I love your story & you chose amazing patents for Ty. May you all be blessed with much love, health & happiness.
Tears streaming. Thank you. What a beautiful, raw story. I have two amazing kids because of adoption, and I know there could not be a more selfless choice! May God bless you and fulfill your every desire.
Rebekah, I have been reading "the other Rebekah's" blog for at least a few years. Thank you so much for sharing your side of this beautiful adoption story and being so open and honest with people. Adoption is a beautiful thing but also does bring some pain and I think it is so important for people to be aware of all aspects of the adoption process, to know what it is really like for both the birth mom/parents and adoptive parent(s). One part I especially appreciated about your story was you sharing about your decision to find an adoptive family for Ty, even though you already had four children. I think the "common adoption scenario" people think of is a mother who is not currently parenting any children placing a child for adoption. I don't think as many people think about mothers who are already parenting children giving up a child for adoption. Kudos to you for sharing your story, even the hard parts. It is very evidence that you have a very kind, generous heart.
Thank you for sharing the raw and honest parts of adoption. What a beautiful story, and so beautifully told. I couldn't wait every day to read the next part. You are a wonderful writer. I can't imagine the pain this caused you, but I know you feel God's redemption on the other side of it all. So beautiful.
God Bless you and your beautiful story!! I have been reading both blogs since around the time Tyrus was born. We too are adoptive parents to a sweet little boy who is now 3.5 and we have an open adoption with his first momma too! What a blessing open adoption. I cried reading how you and the other Rebekah held each other and cried.. I felt the same way the day we brought our sweet Samuel home. It broke my heart to take him away from the one who gave him life. Our son's birthmom's stories and yours are very similar and we are thrilled to be a part of her and her other children's lives. Tyrus and my son will never know a life of anything but pure LOVE!! Thank you so much for sharing.. You are a hero!!
What a beautiful story. I have read the other Rebekah's blog for many, many years (back to their infertility journey) and it was a blessing to read your experiences as the birth mother. What a story, displaying the redemptive powers of God, on both sides of this story. It is apparent that sweet Tyrus was a gift from above that brought healing to both of his mothers. Your two families are a living example of love, compassion and kindness.
I remember all of Rebekah's posts, from when you contacted them about adopting your son, his gender reveal and name reveal and of course this special day: his birth day. But this is the first time I got to hear your side and I am SO glad you shared, as hard as much of it was. I am constantly telling my husband about "the most beautiful open adoption story you've ever heard"!
I admit I cried when you spoke of how you cried for days after his birth. I can only imagine and my momma heart aches for you during that time.

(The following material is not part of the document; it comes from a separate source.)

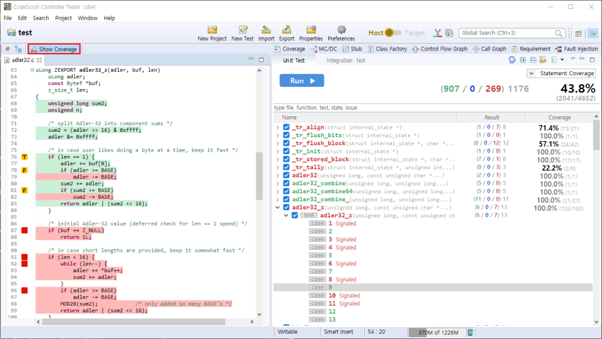Click the garbage collector trash icon
This screenshot has height=339, width=602.
click(x=470, y=332)
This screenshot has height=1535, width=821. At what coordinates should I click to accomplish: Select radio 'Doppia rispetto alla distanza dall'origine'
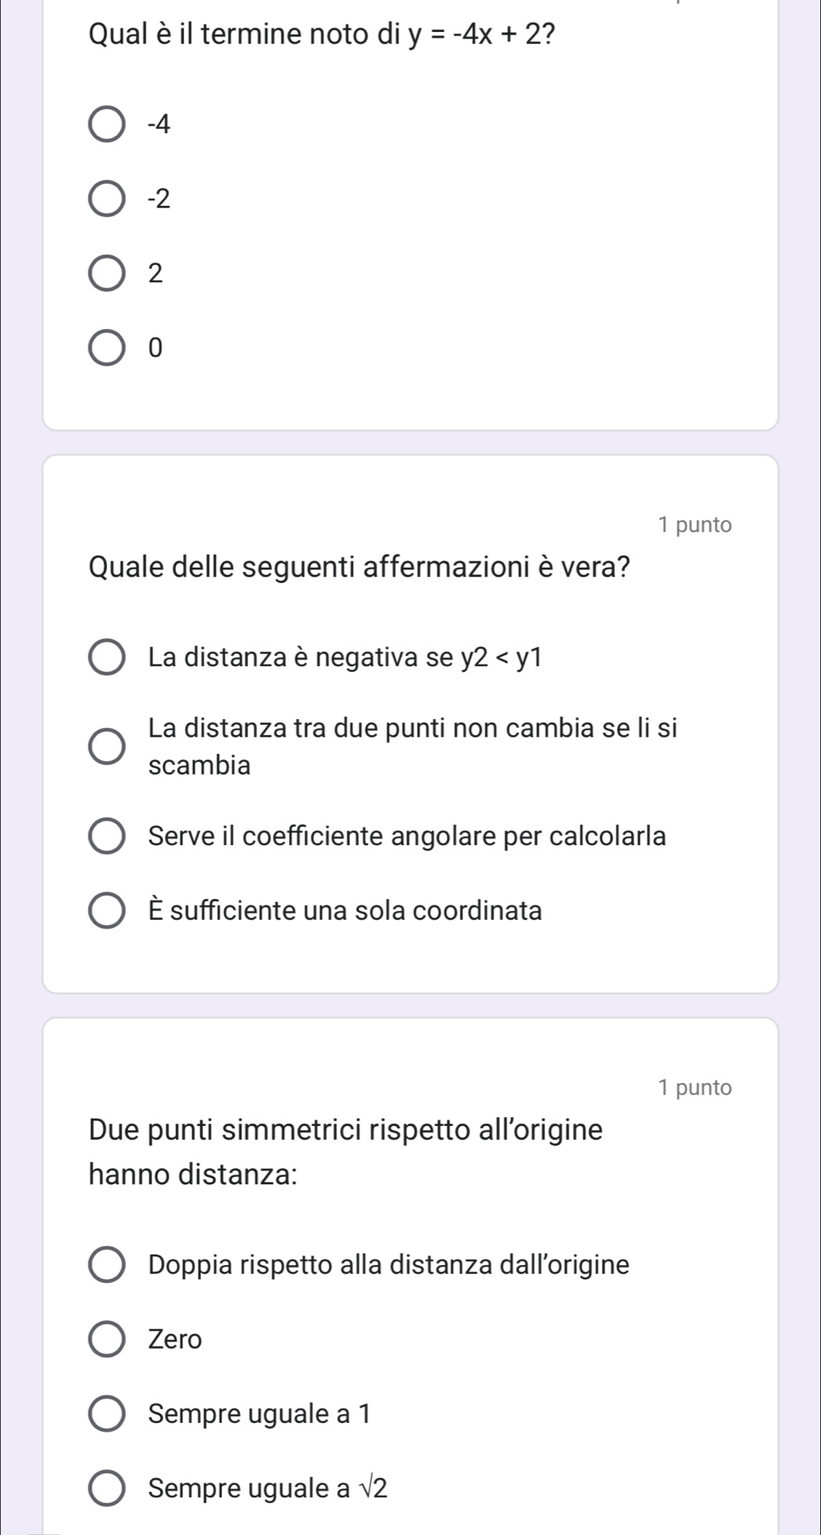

I have only recently begun to follow Rebekah"s blog and happened upon (or was led by God?) to the links to your blog. Your story, the intimate thoughts and emotions so openly shared about your journey, caused my heart to both break and rejoice. As an adoptive mother of two boys through the foster care system in a state with closed adoptions, I have struggled finding in my heart and mind the "right" way to be in relationship with one of our son's birth mom. I am a Christian and have had a semi-open relationship with her due to the circumstances surrounding the fostering of her son before the adoption (and now the fostering of her baby girl). All that to say thank you, and Rebekah, for giving me a look into your experience, relationship, and adoption. Your families' joining to share Ty"s life together is a blessing and beautiful picture of God"s love and grace.